= Wes Magee =

British poet and author (1939–2021)

Wesley Leonard Johnston Magee (20 July 1939 – 21 October 2021) was a British poet and children's author.

==Life and career==
Magee was born in Greenock, Scotland, on 20 July 1939.

Wes taught at Penhill & Park North Junior Schools in Swindon, before taking up a teaching post in Hertfordshire.

He published six collections of poetry for adults, and more than 90 books for children including poetry, fiction, plays, picture books, and anthologies. One of his most well known works is the poem "Windows". Poems for children featured in the Cbeebies series Poetry Pie. Magee performed poetry shows in schools around the UK, as well as Germany, the Isle of Man and Guernsey. He was also a visiting professor at Rollins College, Florida, and Kuwait.

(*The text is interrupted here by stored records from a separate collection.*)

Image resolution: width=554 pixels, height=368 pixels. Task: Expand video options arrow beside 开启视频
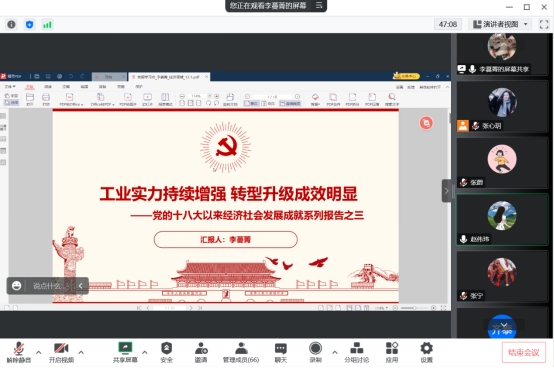click(81, 352)
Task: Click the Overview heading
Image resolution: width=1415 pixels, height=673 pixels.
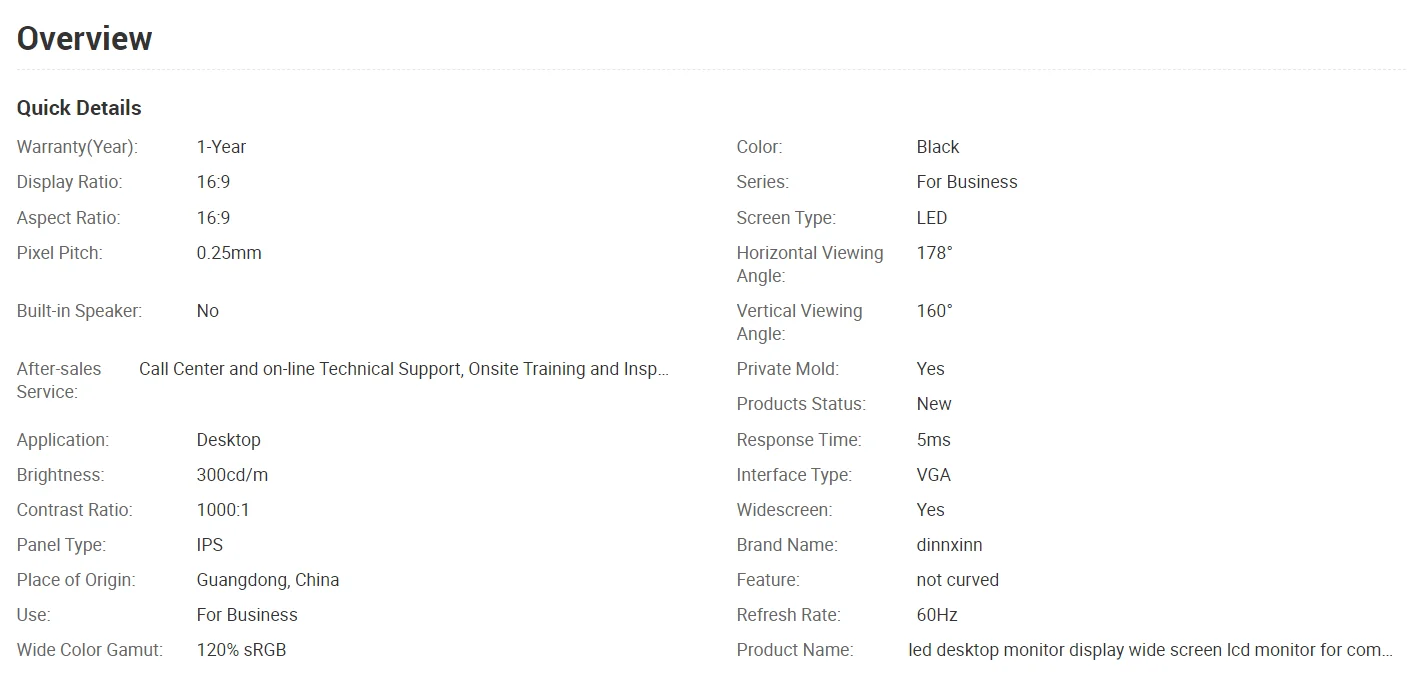Action: point(85,39)
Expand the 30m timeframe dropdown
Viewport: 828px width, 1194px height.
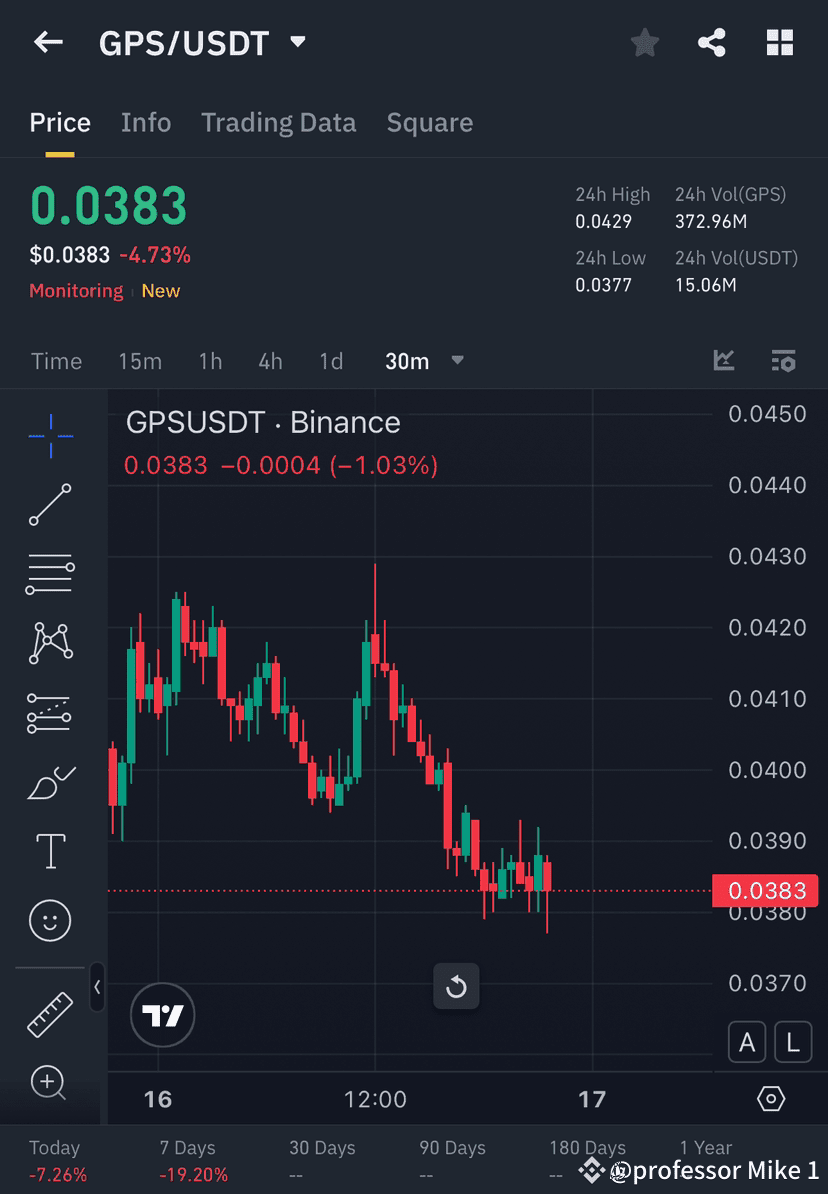457,361
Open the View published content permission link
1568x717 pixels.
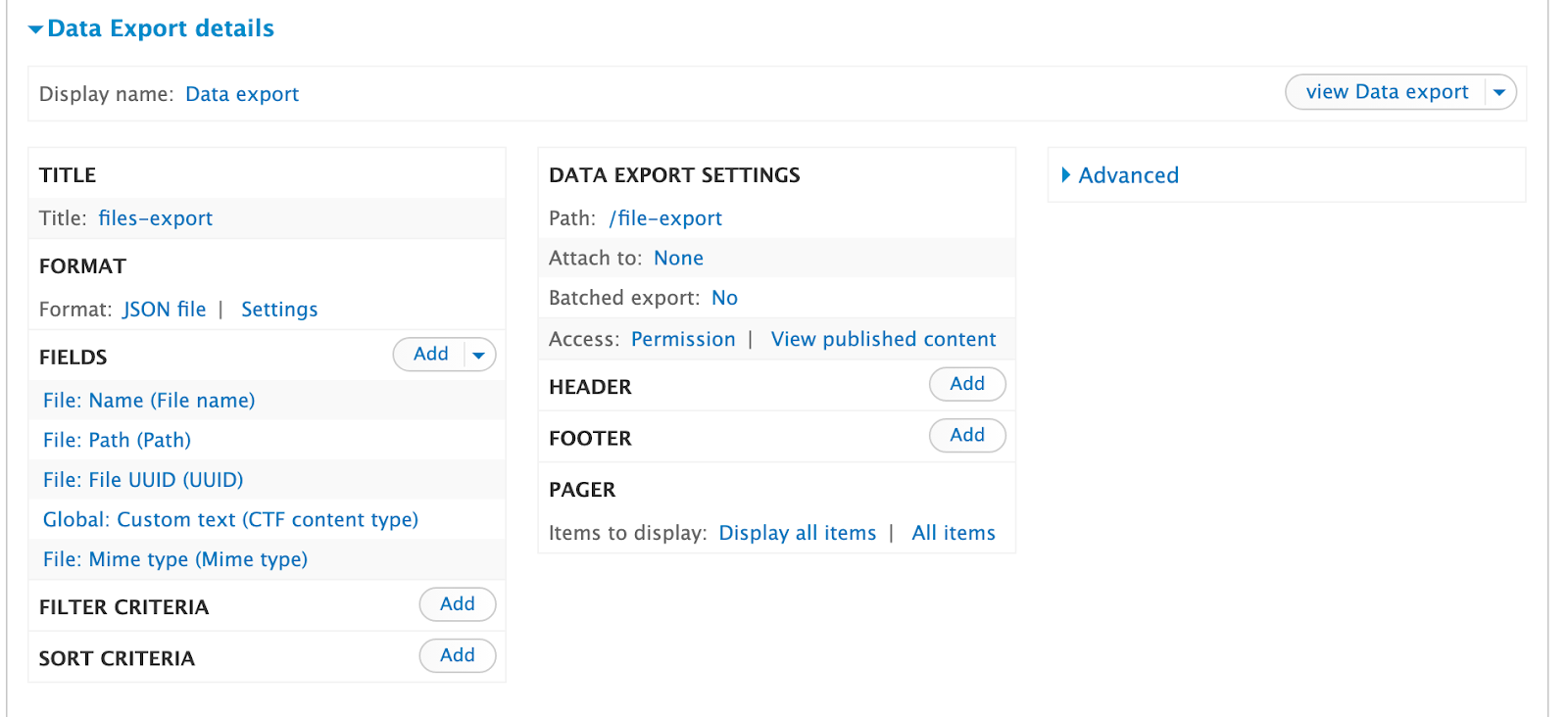[883, 339]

Magee was married to Janet Parkhouse Together they had two children He lived in the hamlet of Thorgill, on the North York Moors. He died on 21 October 2021, at the age of 82.

==Awards and accolades==
- Urban Gorilla, a collection for adults, won the New Poets Award in 1972.
- The Blackstaff Collection No Man's Land was a recommendation of the Poetry Book Society in 1978.
- The Very Best of Wes Magee, a selection of poems for children, won the Award of the Children's Poetry Bookshelf in 2002.

==Bibliography==
- Poetry Introduction 2 (Faber & Faber 1970)
- Urban Gorilla (Leeds University Press 1971)
- No Man's Land (Blackstaff Press 1978)
- Oliver, the Daring Birdman (Longmans 1978)
- A Dark Age (Blackstaff Press 1981)
- Morning Break and Other Poems (Cambridge University Press 1989)
- The Witch's Brew and Other Poems (Cambridge University Press 1989)
- Flesh or Money (Littlewood/Arc 1990)
- The Puffin Book of Christmas Poems - Editor (Puffin 1990)
- The Snowgirl and the Snowboy (Ginn 1994)
- The Dogs, the Cats, and the Mice (Ginn 1998)
- The Very Best of Wes Magee (Macmillan 2001)
- The Boneyard Rap and Other Poems (Hodder Wayland 2001)
- The Phantom's Fang-Tastic Show (Oxford University Press 2001)
- The Winterworld War (Barrington Stoke 2002)
- Starfall (The Happy Dragons' Press 2005)

New collections of poems for adults, Joyriding! (Salt Publishing) and A Thorgill Year (The Happy Dragons' Press) were announced in 2009.